| It's a little tiring to see some of the same old fallacies about Node repeated ad infinitum in this thread. I suspect a lot of the complaints stem from poor development practices or not understanding norms in JS. JS isn't without its flaws, but can we at least put a few fallacies to rest: > callback hell There's no reason to be in callback hell if you use an asynchronous control flow library and stick to the standard style of function signatures. I love @caolan's async [1]. In particular, there's a control flow pattern called `auto` that really (IMO) demonstrates some of the power of async programming: it's a full dependency graph resolver [2]. > single-threaded There's the cluster module, but nevermind that -- you can always just use the child_process library [3] to access spawn() and fork(). Remember those?

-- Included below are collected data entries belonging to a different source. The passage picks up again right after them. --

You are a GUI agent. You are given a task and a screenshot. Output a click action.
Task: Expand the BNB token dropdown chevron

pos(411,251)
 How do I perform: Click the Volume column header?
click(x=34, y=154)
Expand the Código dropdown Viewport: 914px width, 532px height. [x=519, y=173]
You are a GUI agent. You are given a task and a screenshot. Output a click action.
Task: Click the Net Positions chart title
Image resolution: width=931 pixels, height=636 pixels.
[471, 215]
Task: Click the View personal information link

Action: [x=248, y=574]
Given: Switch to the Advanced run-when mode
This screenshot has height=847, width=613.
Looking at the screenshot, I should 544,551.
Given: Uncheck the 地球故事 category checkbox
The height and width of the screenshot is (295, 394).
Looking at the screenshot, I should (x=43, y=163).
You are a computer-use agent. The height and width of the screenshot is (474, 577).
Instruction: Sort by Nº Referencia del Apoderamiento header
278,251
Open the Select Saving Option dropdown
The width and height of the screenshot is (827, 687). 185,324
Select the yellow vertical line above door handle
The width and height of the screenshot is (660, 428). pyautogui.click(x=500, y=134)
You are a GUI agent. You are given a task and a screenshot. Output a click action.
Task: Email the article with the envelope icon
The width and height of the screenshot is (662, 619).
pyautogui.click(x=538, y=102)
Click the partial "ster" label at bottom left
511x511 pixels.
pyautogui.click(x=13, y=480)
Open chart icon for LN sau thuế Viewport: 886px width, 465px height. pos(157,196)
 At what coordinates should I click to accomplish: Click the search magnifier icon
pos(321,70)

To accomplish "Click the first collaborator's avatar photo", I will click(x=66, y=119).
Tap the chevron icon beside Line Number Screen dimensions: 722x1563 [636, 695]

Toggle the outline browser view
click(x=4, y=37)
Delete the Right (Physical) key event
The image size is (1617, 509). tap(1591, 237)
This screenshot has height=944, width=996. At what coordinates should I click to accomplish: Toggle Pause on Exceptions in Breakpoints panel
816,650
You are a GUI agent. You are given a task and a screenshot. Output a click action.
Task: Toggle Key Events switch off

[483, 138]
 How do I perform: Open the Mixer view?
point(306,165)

Processes are a more nautral match for distributed computing than threads anyway. > lack of strict typing Strict typing won't make you a better developer, and you can enforce some degree of type correctness with Closure compiler annotations. [1] https://github.com/caolan/async
[2] https://github.com/caolan/async#auto
[3] http://nodejs.org/api/child_process.html |
> callback hell
It's great that there are better options out there for handling async programming, but at the end of the day you're still using callbacks for control flow. Having to partition out application logic across I/O events sucks, and picking a model where that is the only option is going to raise some objections. Especially when you have languages like Lua that use coroutines to manage the exact same performance guarantees without the code organization headaches.
> single-threaded
The complaint about single-threaded evented servers is that the performance of the whole system relies on you correctly answering the "will this piece of code perform extensive computation" question at every point in your program. That's not an impossible challenge, but I don't think it's an unreasonable one to complain about.
> lack of strict typing
No, strict typing won't make you a better developer, but it certainly will help save you from yourself. Again, writing extensive amounts of application code in a tool that comes just short of actively hindering correctness is an exercise in frustration. You shouldn't be surprised that people object to this.
I think it's great when people look at all of these issues and decide that Node is still valuable for their use case despite them. It seems like there are a lot of bandwagoneers who aren't making that kind of evaluation, and I think it's a good idea to keep hammering away on these downsides until they do.